Папа отложил журнал и, хитро улыбаясь, уставился в пространство над моей головой. Я кашлянул и как можно незаметнее помахал полой халата.
Папа хищно повел носом, ноздри его затрепетали.
— Лагер и виски, — удовлетворенно констатировал он и снова забаррикадировался глянцевыми страницами.
Я почувствовал, что краснею, и заскрежетал зубами. И как это у него выходит? Я сделал вид, что ничего не произошло.
— Да, кстати, — вспомнил я. — Надеюсь, ты не будешь сердиться. Я рассказал Джейми, что Эрик сбежал.
Отец гневно зыркнул поверх журнала, покачал головой и продолжал читать.
— Идиот, — буркнул он.
Вечером, скорее перекусив, чем поев, я поднялся на чердак и оглядел остров через подзорную трубу — проверить, не случилось ли чего, пока я был на постельном режиме. Вроде все спокойно. Сгущались тучи. Я немного прогулялся, вдоль берега до южной оконечности и обратно, потом засел у телевизора.

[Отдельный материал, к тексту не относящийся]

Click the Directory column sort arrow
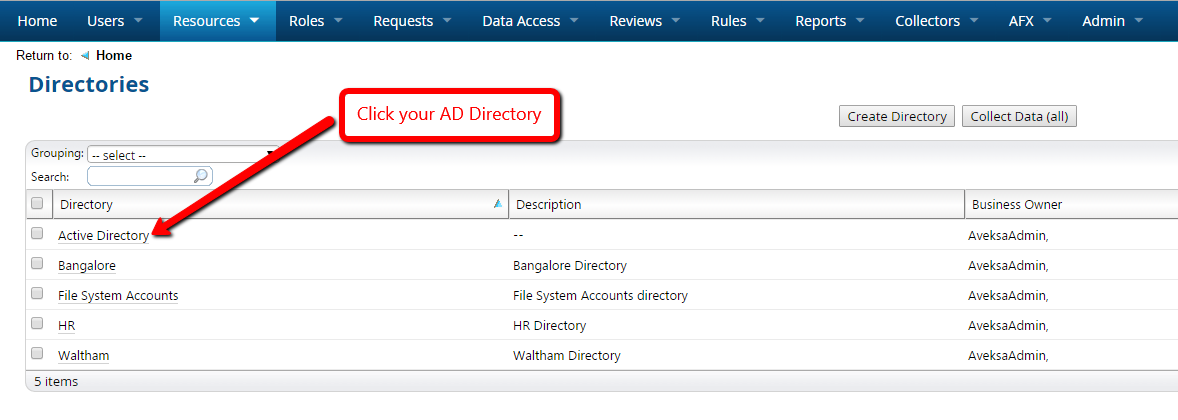[498, 204]
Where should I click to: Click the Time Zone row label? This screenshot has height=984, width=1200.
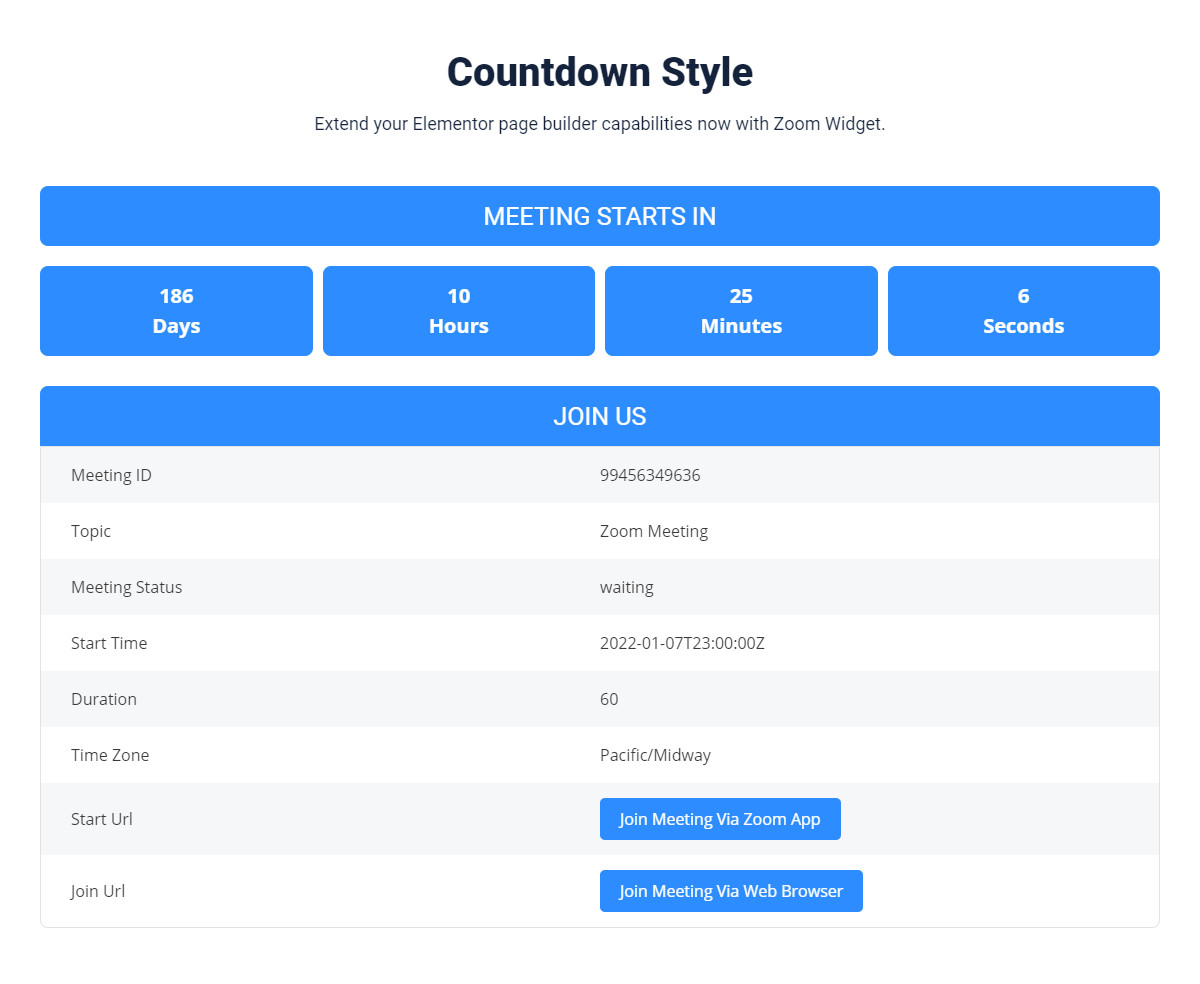[x=110, y=755]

Вскоре под напором ветра задрожали стекла и хлынул ливень.
Телефон зазвонил, когда я уже лег. Я быстро выскочил из постели, так как сна не было еще ни в одном глазу, и стремглав скатился по лестнице, чтобы опередить отца. Не знаю, спал он уже или нет.
— Да? — пропыхтел я в трубку, заправляя пижамную рубашку в пижамные штаны.
После характерного пиканья послышался тяжелый вздох:
— Нет.
— Чего? — нахмурился я.
— Нет, — повторил голос на том конце.
— А?.. — Я еще не был уверен, что это Эрик.
— Ты сказал «да», я сказал «нет».
— И что ты хочешь услышать?
— Скажи «Портенейль пятьсот тридцать один».
— Ладно. Портенейль пятьсот тридцать один. Алло?
— Ладно. Пока.
Хихиканье, отбой. Я с укором взглянул на трубку, положил ее на рычаг и нерешительно замер. Телефон зазвонил снова. Я схватил трубку на первом же звонке.
— Да?.. — начал я, но меня заглушило бибиканье. Дождавшись, пока отбибикает, я произнес: — Портенейль пятьсот тридцать один.
— Портенейль пятьсот тридцать один, — повторил Эрик; во всяком случае, я думал, что это Эрик.
— Да, — сказал я.
— Что «да»?
— Да, это Портенейль пятьсот тридцать один.
— А я думал, это Портенейль пятьсот тридцать один.
— Нет, это. А кто говорит? Это ты?..
— Это я. Так, значит, Портенейль пятьсот тридцать один?
— Да! — заорал я.
— А это кто?
— Фрэнк Колдхейм, — стараясь держать себя в руках, произнес я. — А это кто?